**EXERCISE 1:**
Answer these questions using the key-derivation excerpt, one line each:
(a) Which PRF must be used to execute the key derivation method?
(b) How many bits long is the CS ID field, and what gives its value?
(c) When a salting key is present in the key data sub-payload, what must a security protocol that needs one do?
**EXERCISE 2:** In the key-derivation excerpt, turn the paragraph beginning "This only affects the Ticket Transfer exchange" into a short list that keeps its main facts.
**EXERCISE 3:** Reproduce part of the key-derivation excerpt verbatim. Begin at the words "This only affects" and stop after "are given below.".

5.1.3.  Deriving Keys from a TGK/GTGK

   This only affects the Ticket Transfer exchange.  In the following, we
   describe how keying material is derived from a TGK/GTGK.  If key
   forking is used, any TGK encoded in the ticket SHALL be forked, and
   the forked key TGK' SHALL be used.  The key derivation method SHALL
   be executed using the PRF indicated in the HDR payload.  The
   parameters for the default PRF are given below.

   inkey:     : TGK, TGK', or GTGK
   inkey_len  : bit length of the inkey
   label      : constant || CS ID || 0xFFFFFFFF || 0x03 ||
                length RANDRi || [RANDRi] || length RANDRr || [RANDRr]
   outkey_len : bit length of the outkey (TEK, encr_key,
                auth_key, salt_key)

   The constant depends on the derived key type as defined in Section
   4.1.3 of [RFC3830].  If a salting key is present in the key data sub-
   payload, a security protocol in need of a salting key SHALL use this
   salting key and a new salting key SHALL NOT be derived.  The 8-bit CS
   ID field is given by the CS ID map info field in the HDR payload.

**SOURCE EXCERPT:**

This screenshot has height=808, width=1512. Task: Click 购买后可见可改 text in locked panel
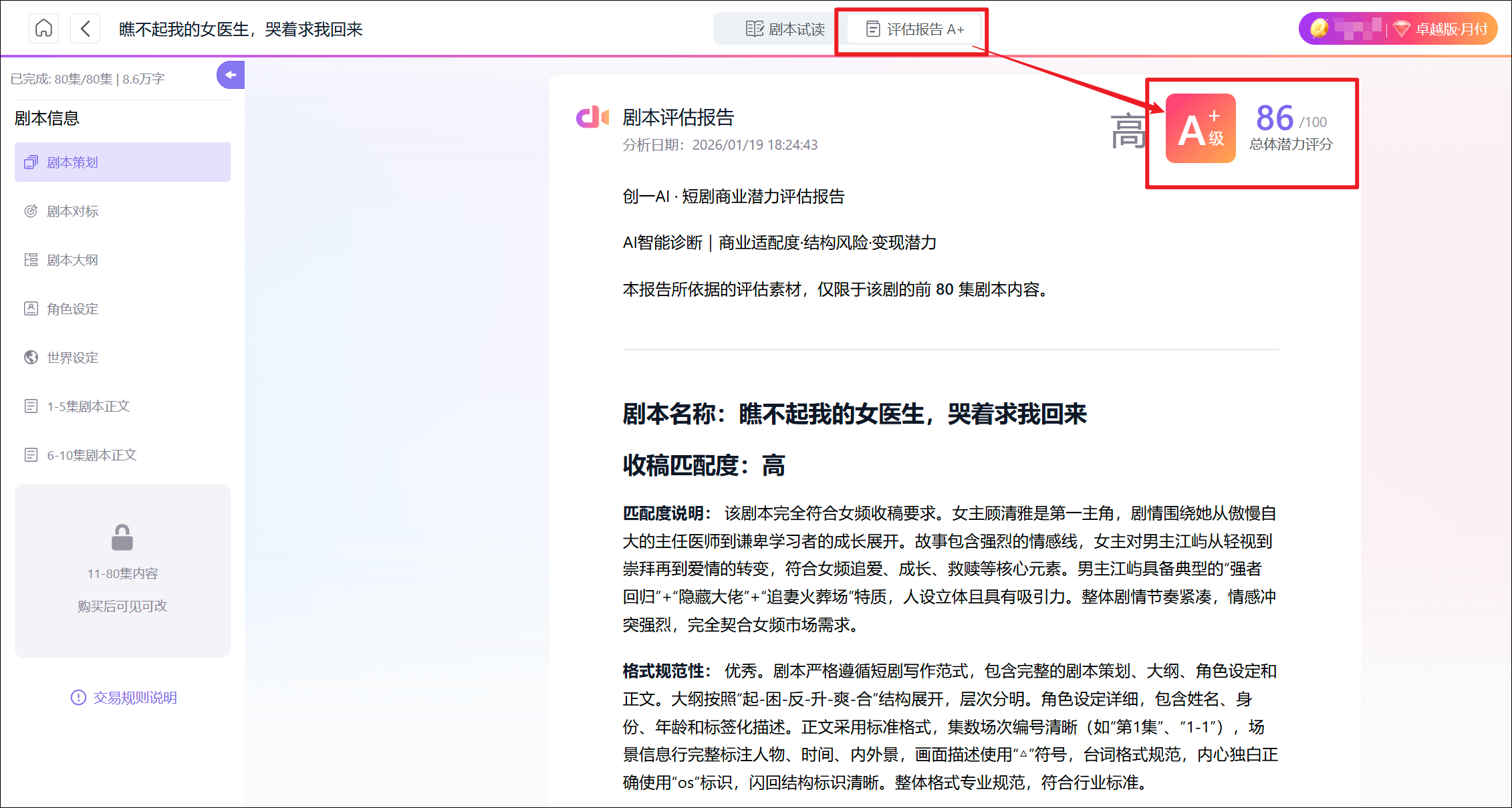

**RESULT 1:**
(a) The PRF indicated in the HDR payload.
(b) It is 8 bits long, and its value is given by the CS ID map info field in the HDR payload.
(c) It must use that salting key, and a new salting key must not be derived.

**RESULT 2:**
- Applies only to the Ticket Transfer exchange.
- Describes how keying material is derived from a TGK/GTGK.
- If key forking is used, any TGK encoded in the ticket is forked, and the forked key TGK' is used.
- Key derivation is executed with the PRF indicated in the HDR payload.
- The default PRF's parameters follow the paragraph.

**RESULT 3:**
This only affects the Ticket Transfer exchange.  In the following, we
   describe how keying material is derived from a TGK/GTGK.  If key
   forking is used, any TGK encoded in the ticket SHALL be forked, and
   the forked key TGK' SHALL be used.  The key derivation method SHALL
   be executed using the PRF indicated in the HDR payload.  The
   parameters for the default PRF are given below.